Silaba

« Silaba » qui signifie Boulevard en langue Mandingue, c’est la dénomination de la troupe de Pikine qui vient de participer à la 9ème édition du Festival International de danses et d’arts scéniques de Pékin, où les jeunes de Tally Diallo ont dignement représenté l’Afrique à ces joutes culturelles.

Il est vrai que quelques jours avant leur départ, des élus locaux, des parents et de nombreux acteurs culturels, avaient organisé une cérémonie d’au-revoir dans l’enceinte de la Mairie de Pikine. Pour non seulement communier avec la troupe, mais surtout encourager ses membres et les exhorter à représenter le continent dans la dignité et le fair-play. L’accent avait longuement été mis sur la nécessité de veiller en tout temps et en tout lieu sur la conduite des uns et des autres en terre chinoise, pour éviter que le Sénégal et l’Afrique soient écorchés par le fait d’un comportement, d’une tenue ou d’un geste incommodant.

C’est ainsi que le drapeau national avait été remis à la troupe par le Maire de Pikine ; qui a lancé un appel au civisme, au courage et à l’honnêteté, pour que le séjour de nos « ambassadeurs » soit irréprochable en Chine.

Au terme du festival, la troupe est retournée dans son fief de Tally Diallo, avec comme un butin de guerre un trophée jalousement gardé dans une mallette. Amis, parents et sympathisants viennent par petits groupes contempler ce trophée qu’à chaque visite l’on sort avec fierté pour le présenter aux curieux, qui le caressent et le secouent comme pour avoir une idée du poids ou du design.

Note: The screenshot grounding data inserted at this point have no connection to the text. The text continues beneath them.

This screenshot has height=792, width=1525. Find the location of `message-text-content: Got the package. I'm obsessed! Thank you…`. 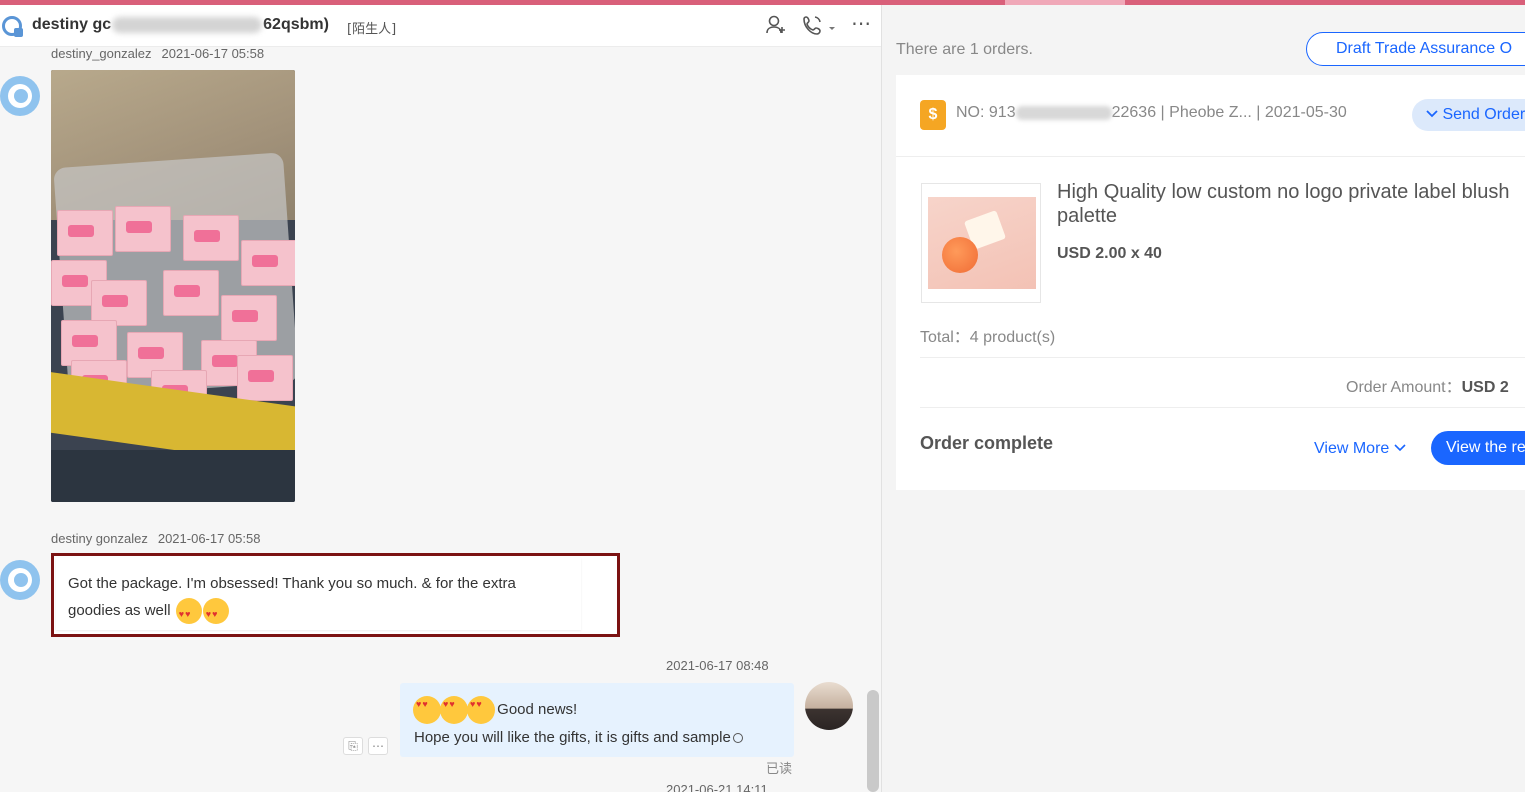

message-text-content: Got the package. I'm obsessed! Thank you… is located at coordinates (292, 597).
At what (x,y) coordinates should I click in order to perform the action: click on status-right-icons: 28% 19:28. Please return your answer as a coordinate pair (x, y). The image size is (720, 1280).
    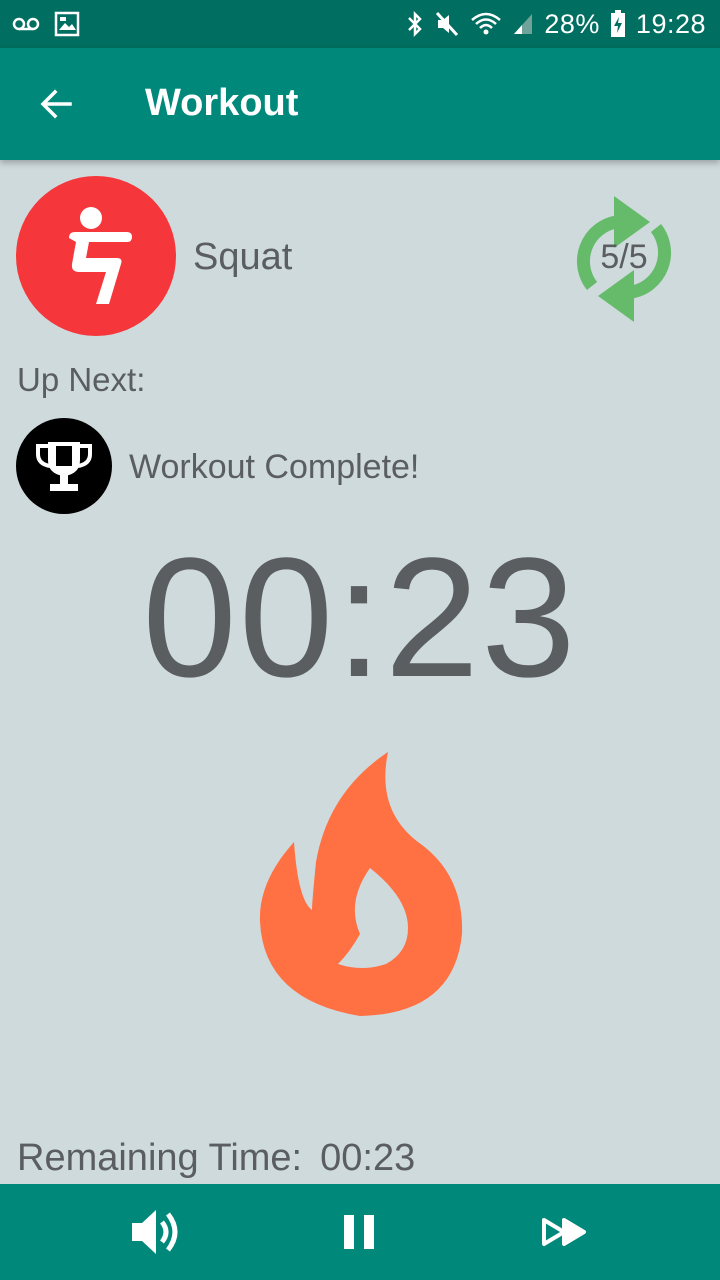
    Looking at the image, I should click on (556, 24).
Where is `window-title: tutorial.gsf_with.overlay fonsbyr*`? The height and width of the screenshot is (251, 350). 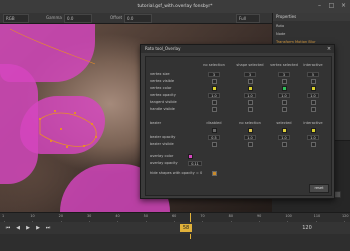 window-title: tutorial.gsf_with.overlay fonsbyr* is located at coordinates (175, 6).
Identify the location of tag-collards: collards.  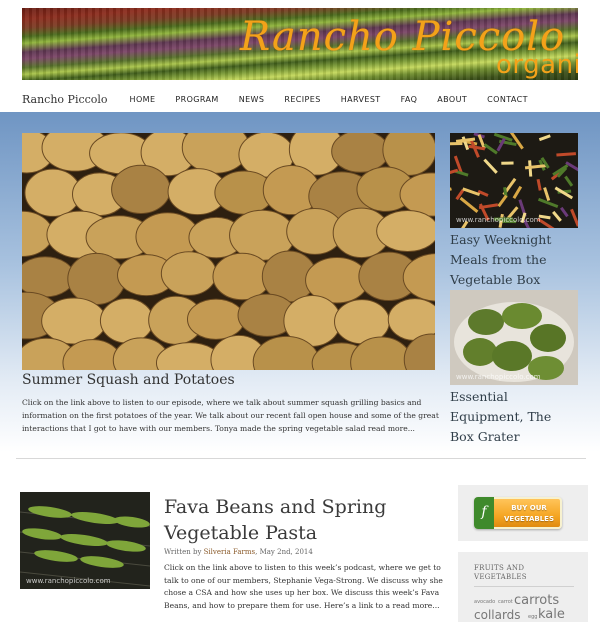
(498, 615).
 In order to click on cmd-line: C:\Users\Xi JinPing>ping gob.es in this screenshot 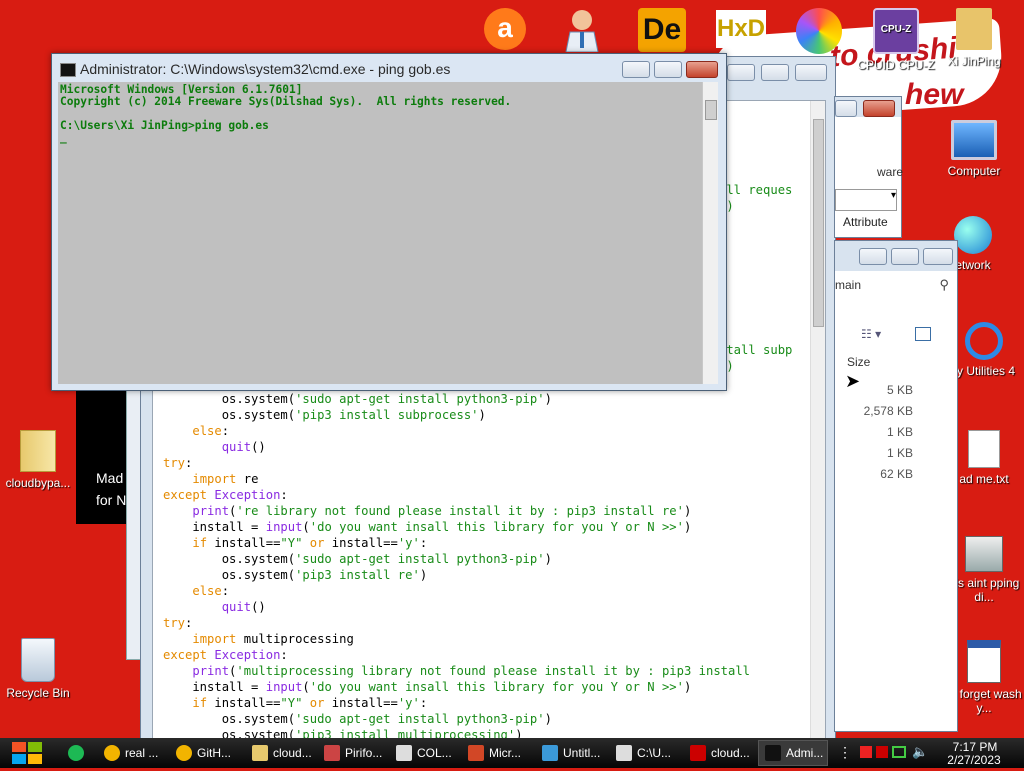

Bocar Djiba, le président de Silaba, se dit satisfait que la troupe ait obtenu son premier trophée international qui, à n’en pas douter, constitue un réconfort moral pour tous et va davantage pousser tout le monde au travail pour permettre à Silaba de faire d’autres conquêtes et de mieux se faire connaître à l’échelle internationale. « Nous sommes conscients de notre statut d’enfants de la banlieue. Et nous qui avons choisi de vivre de l’art, sommes persuadés qu’il nous reste un long chemin à parcourir avant d’atteindre le sommet », explique le président. Selon lui, la troupe va serrer les rangs et continuer à travailler dans le sérieux pour l’internationalisation de son talent, mais tout ceci dans le calme et la plus grande sérénité. « Parce que ce trophée que nous avons conquis de haute lutte ne doit pas nous pousser à l’autosatisfaction mais à nous remettre en cause et à travailler plus dur », déclare le président.

Le Silaba c’est l’ancêtre de « Ninkinanka » une troupe théâtrale essentiellement mandingue, mise sur les fonts baptismaux par le gendarme à la retraite Bakary Cissokho, un disciple du virtuose Soundioulou Cissokho, dont il épousa la fille aînée.

« En réalité, c’est courant 2006 -2007 que Bakary a ouvert la troupe à toutes les ethnies, peu avant d’être rappelé à Dieu », raconte Bocar Djiba, le président de la troupe. Mais le décès de leur mentor a donné un second souffle à la troupe, qui a cru en ses chances et continué à travailler dur, ce qui lui a permis de participer honorablement au Festival « Contes et Paroles de Gorée » et à la première édition du Festival « Kaay Fecc ».

Outre ses 15 membres établis à l’étranger et qui, chaque fois que de besoin, peuvent rejoindre le reste du groupe, ce sont 30 éléments qui sont restés au pays, à savoir 20 garçons tous célibataires et 10 femmes dont trois mariées.

« Mariama » une de leur danses fétiches, est relative au mariage forcé qui de nos jours est puni par la loi. Mais grosso modo le spectacle est bâti sur le théâtre corporel sans parole et avec la mimique, les faits, gestes et le rythme endiablé mais évolutif, dont la mise en scène porte notre empreinte indélébile. On en redemande toujours.

« Le geste étant un langage universel, dans tous les pays du monde, les différents publics n’éprouvent aucune peine pour apprécier, comprendre et déguster nos spectacles », raconte M. Djiba. Pour lui, il n’y a pas de sot métier, l’essentiel est d’exceller dans son travail et de laisser un jour une œuvre grandiose capable d’inspirer d’autres générations de jeunes. Pour que celles-ci ne tombent jamais dans l’oisiveté, cette mère de tous les vices.